Nice. But you can download the image without the watermark in the corner.
Stable Diffusion video model released.
I downloaded the tensor weights for Stable Video Diffusion the other day, but I use ComfyUI as it’s the only front end I’ve found that totally suck, and they don’t seem to have added support yet. Hopefully soon.
Image-generating adjacent, a lawsuit against LLMs has been largely tossed out.
Bold choice to use the only front end that totally sucks
I’m a glutton for punishment, apparently. But seriously, ComfyUI is great for running local models. And it looks like support for Stable Video Diffusion just came out:
I’m visiting the parents, though, so I won’t be able to try it for a few days.
Weird. The popcorn, pretzels, and jellybeans look great, the bird’s only problem is being implausibly still, and the dog is pretty good aside from being out of focus, but what the heck is going on with that toast? I’d think that any model that can do the other things well would also be able to handle toast, or at least do a better job of it than that.
I had better toasts, but many images had a dog/table merger going on.
Hugging Face has a usable version of Stable Diffusion image to video now.
I made one video last night, but spent more than 12 minutes in a queue waiting for it to run. Here’s the result:
For comparison, here’s what I got with RunwayML Gen2 when that first released:
(Here’s the source image, made with Bing/DE3):
Stable Diffusion released an early test of SDXL Turbo, a “one step” model. “Steps” being how many passes it makes when it renders an image, not how many tasks you need to complete to use it. A photorealistic image in Stable Diffusion is usually around 30-50 steps.
As a result, it was completing two images per second on my RTX 3080Ti when I tested it. That’s hecka fast. It does have some major limitations though – it doesn’t really do photorealism, photoreal human faces are a disaster, it’s meant to run at 512x512 and adding more steps immediately blows the image out. It’s really just one step and setting CFG to 1 as well. It is a really cool hint at how the tech is progressing though and I tried a bunch of stuff and had some “great” results when you remember: two images per second.
(Also, results are from a single run using A1111. I believe that Comfy might do it better since I wasn’t doing the second Refiner pass and for various other boring technical reasons)
On clipdrop:
OK, those chesscrapers are just plain cool. A human artist probably wouldn’t have had too much difficulty making that, either… given the concept. But it’s a great concept.
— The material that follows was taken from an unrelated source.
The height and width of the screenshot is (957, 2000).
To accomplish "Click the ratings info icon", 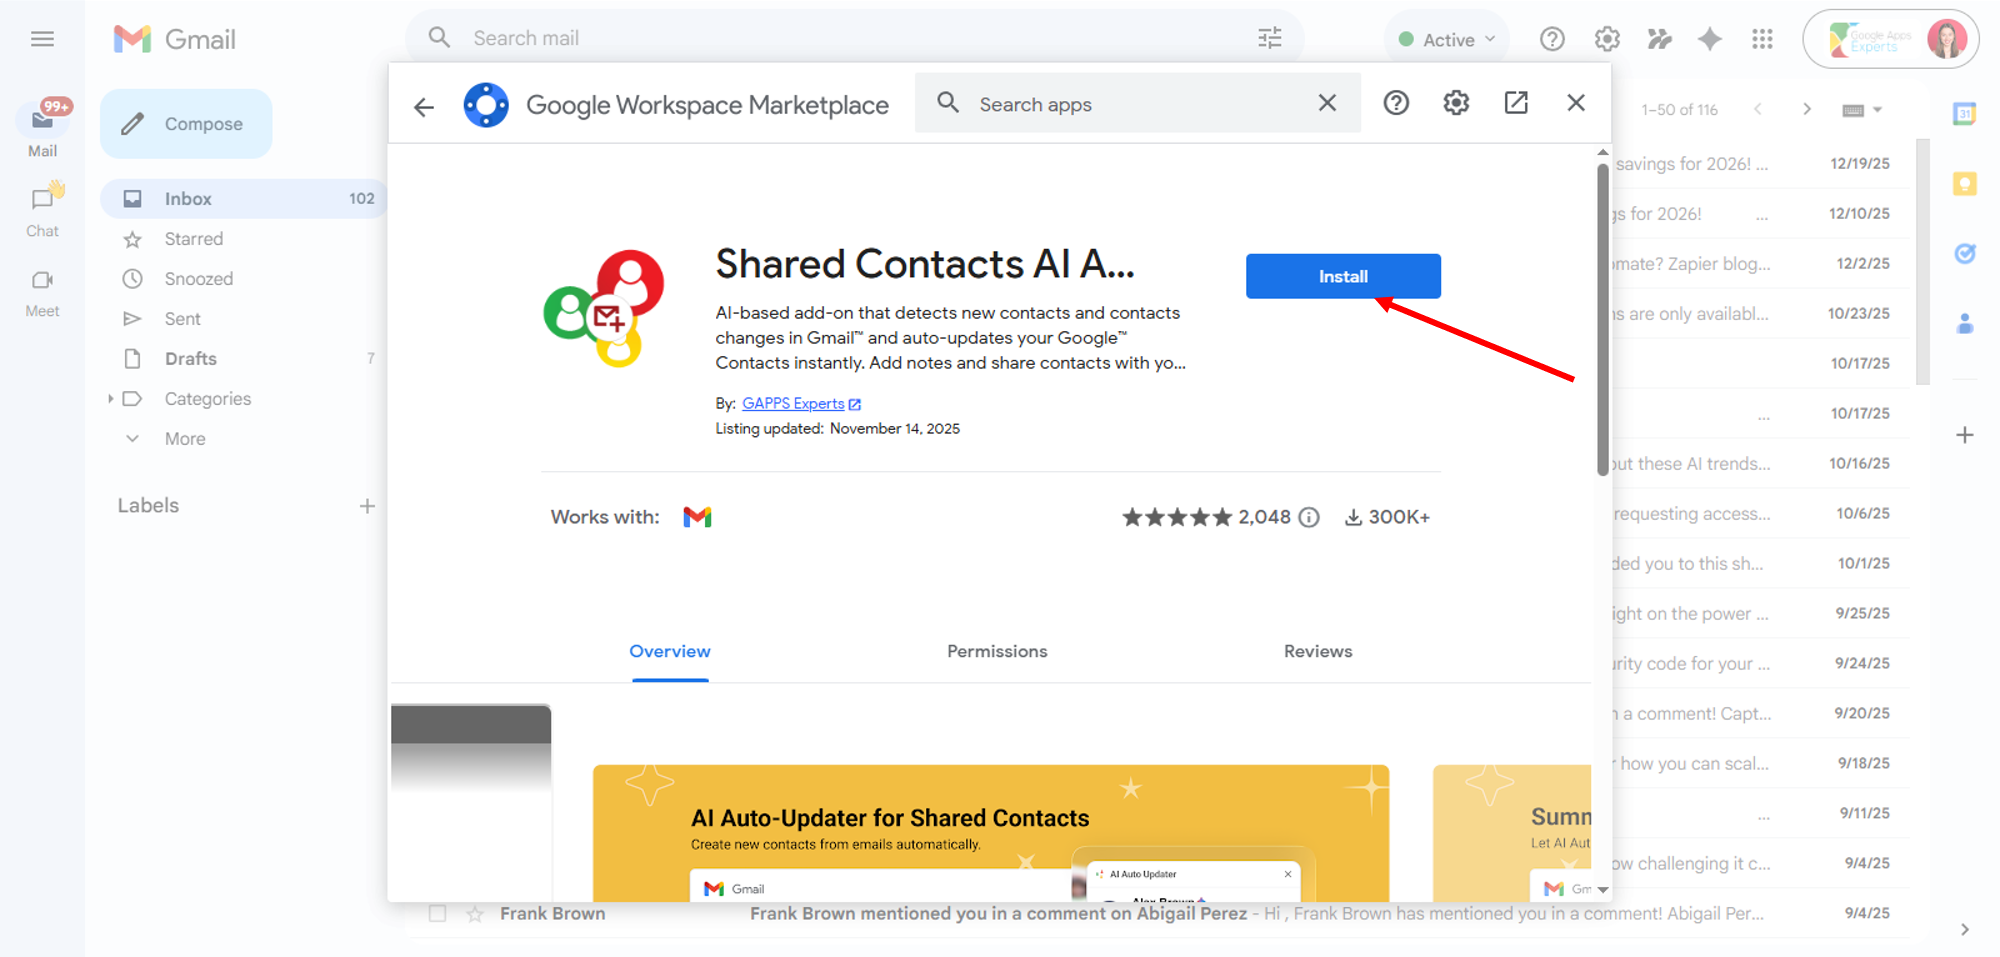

@Darren_Garrison , I think the possum is probably happier in the RunwayML version. It’s still getting a creepyhand stuck to its nape, but its head isn’t dematerializing.
Since I’ve set up a new Youtube account, here are the more coherent clips that I generated with my limited free Runway Gen2 seconds a while back.
Being able to run 800 images in just under 5min (4:58) is addicting
Was worried for my SSD but those 800 images only take up 280MB of space at 512x512
I’ve set my output to a RAM drive, and then only move the good ones to the permanent disk.
Another day, another new toy.
Wanted a Mandalorian on a DeLorean. For some reason Bing/DE3 keeps thinking that concept should include a cat or small dog and some brown leather bags.
I’ve been playing around a lot with Stable Video Diffusion. It is a long way from perfected, but what is already there is impressive.
It creates video clips from images without a prompt, and needs to try to recognize the objects in the image but also what type of motion makes sense. A few videos are failures, with little or even no motion. A few are very simple pans across a static image (essentially the “Ken Burns effect”) but with new data created for the edges as the “camera” moves.
The zooms in or out are more sophisticated, moving the elements of the images around relative to each other in an awareness of parallax and that the image contains distinct objects layered in a three-dimensional environment, with the software very accurately determining the edges of individual objects. Some videos involve rotating “inside” the image, understanding the three dimensional nature of the objects and creating new “structure” on the objects as they rotate.
With some images the software recognizes specific types of objects and tries to give them the appropriate type of movement. It can be environmental like billowing clouds and crashing waves or mechanical like turning wheels. It also can often recognize humans and animals and attempt to move their limbs and faces in appropriate ways.
Stable Video Diffusion does not do any of these things perfectly, and makes major mistakes. But this is an experimental early release of the first version of the software, and could (like still image generating) improve rapidly.
SVD creates a set of 24 images, allocated as 6 frames per second for 4 seconds. It seems to me like they could make it an indefinite duration and not RAM-limited, basing each new frame off a number of previous frames, but currently it seems to keep all frames in memory all once and reference all of them–some of the video clips form near-seamless loops, and some loose detail mid-video only to regain them before the end.
This is a compilation of 75 if the 4 second clips, all generated from images I made using Dall-E or Stable Diffusion.
I think one of those was a small Wookiee. Also, it really likes making a Back to the Future DeLorean with the extra wires and stuff on the outside.